I close my eyes to feel the sunshine against my lids. “I’d like to take you to the restaurant inside the mosque. We’ll have mint tea and honeyed desserts.”

 

“We’ll ride the Ferris wheel at the Place de la Concorde.”

 

“And then we’ll walk through the Tuileries and drink vin chaud to stay warm.”

 

“The flea market in Montmartre,” he says. “We’ll shop for rusted bicycles and broken mirrors.”

 

“We’ll ride the métro to its furthest stops, just to see what’s at the end of each line.”

 

“Those,” Josh says to the wall, “are perfect days.” I open my eyes. He dips a small brush into the paint and pauses mid-air.

 

And then…he comes alive.

 

His plan unfolds quickly. He’s painting a mural on the inside of the rooftop’s wall. He begins with a sketch, an outline, and moves around the interior in a complete circle. It’s already clear what this mural will be.

 

I smile and let him work in silence.

 

Josh switches to a larger brush and bolder strokes. Fat green leaves and thick green branches appear across the wall’s peeling white paint. I lose myself in a book about the search for an ancient lost city in the Amazon, glancing up occasionally to watch the tree grow. But when he circles around again, unexpected shapes appear between the leaves. He’s creating a mock-up of the surrounding skyline. It’s precise but with his usual touch of whimsy – certain buildings rounder, others more square.

 

Jacque visits. He purrs against Josh’s leg.

 

When Josh doesn’t notice – which is a first, Josh adores Jacque – he scowls and saunters towards me. I feed him scraps of duck gizzard from the salad I had for lunch, and he allows me to pet him for a few minutes before disappearing back over the rooftops.

 

The sun beats down.
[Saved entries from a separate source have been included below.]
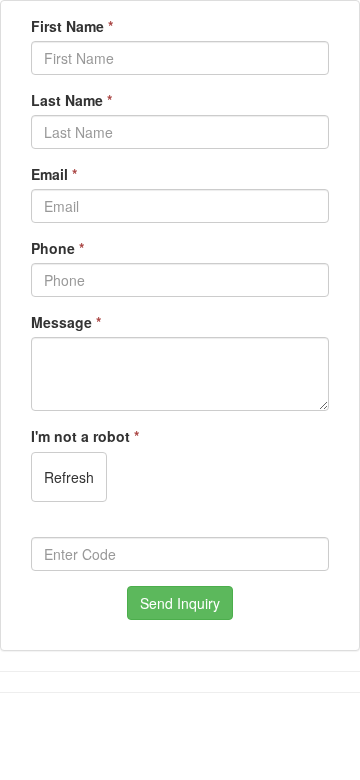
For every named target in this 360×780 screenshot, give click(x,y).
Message (66, 322)
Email (54, 174)
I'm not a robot (85, 436)
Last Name (71, 100)
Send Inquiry (180, 603)
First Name (72, 26)
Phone (57, 248)
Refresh (69, 477)
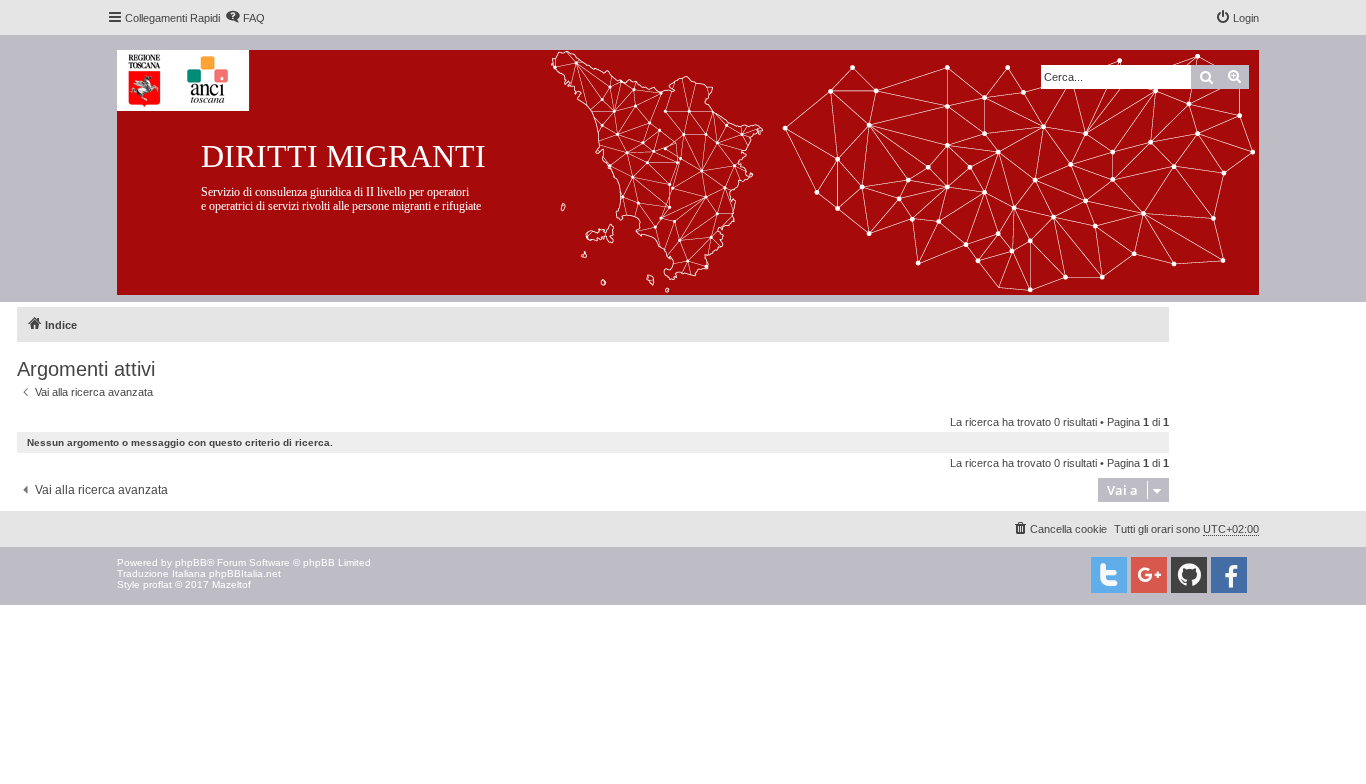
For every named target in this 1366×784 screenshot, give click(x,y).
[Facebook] (1229, 575)
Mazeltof (231, 584)
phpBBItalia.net (245, 573)
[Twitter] (1109, 575)
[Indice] (703, 168)
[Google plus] (1149, 575)
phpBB (191, 562)
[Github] (1189, 575)
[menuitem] (245, 18)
Josh takes off his shirt. He’s so deep into his work that he’s forgotten I’m here. He’s a work of art himself. The lines of his back and arms are strong, more so than his slender body would suggest. He has a small mole on his right shoulder blade and a faded scar on his lower back. The skull-and-crossbones on his arm looks even more him against this backdrop of similar brushstrokes.

 

And…his hips. They jut out skeletally from the top of his jeans, and I find my eyes returning to this area again and again. This right-above-the-pants area.

 

Christ.

 

Josh removes a second jar of paint from his shoulder bag. As he circles a fourth time, yet another unexpected layer appears behind Paris. Towering skyscrapers. Suspension bridges. Statues of lions. He paints a Flemish building with climbing garden roses and a tiled roof, and then a brownstone with ivy window boxes and an American flag. What surely must be his house.

 

I was wrong. Josh didn’t just turn my rooftop into an actual tree house. He turned it into a tree house with a view of the world. Our world. Paris and New York.

 

He circles around one last time, sprinkling in a few birds among the tree branches. Some look almost real. Others are so fantastical that they must exist exclusively in his imagination. The complete mural takes less than six hours.

 

When Josh emerges from his trance, he is dazed and art-drunk. He blinks at me. Inexplicably, I burst into tears. He continues to stare at me without expression, and I continue to sob – embarrassingly fat tears. He tilts his head. Another blink. And then he drops to the blanket. His eyes are wild with fear.

 

“It’s…it’s beautiful,” I say.

 

Every muscle in his body relaxes. He laughs so hard that he collapses backwards. His paint-covered hands clutch the blanket, and his body shakes with uncontrollable laughter.

 

“It’s not funny.” I dab at my face with the blanket.

 

He doubles up even harder.

 

“I’ll have to wash this blanket now anyway.” I gesture towards his paint smears.

 

Josh slowly stops laughing. He smiles up at me – a beatific, godlike smile – and holds out his long arms. I nestle into them, green paint and all. He hugs me tightly. My ear is pressed against his naked chest, and his heart is beating a thousand times a minute. I run my hands down his body. He closes his eyes. I kiss his skin and the paint and his sweat. He lifts my face towards his and kisses away my tears. “Thank you,” he says. “That was the best reaction that anyone has ever given me. For anything.”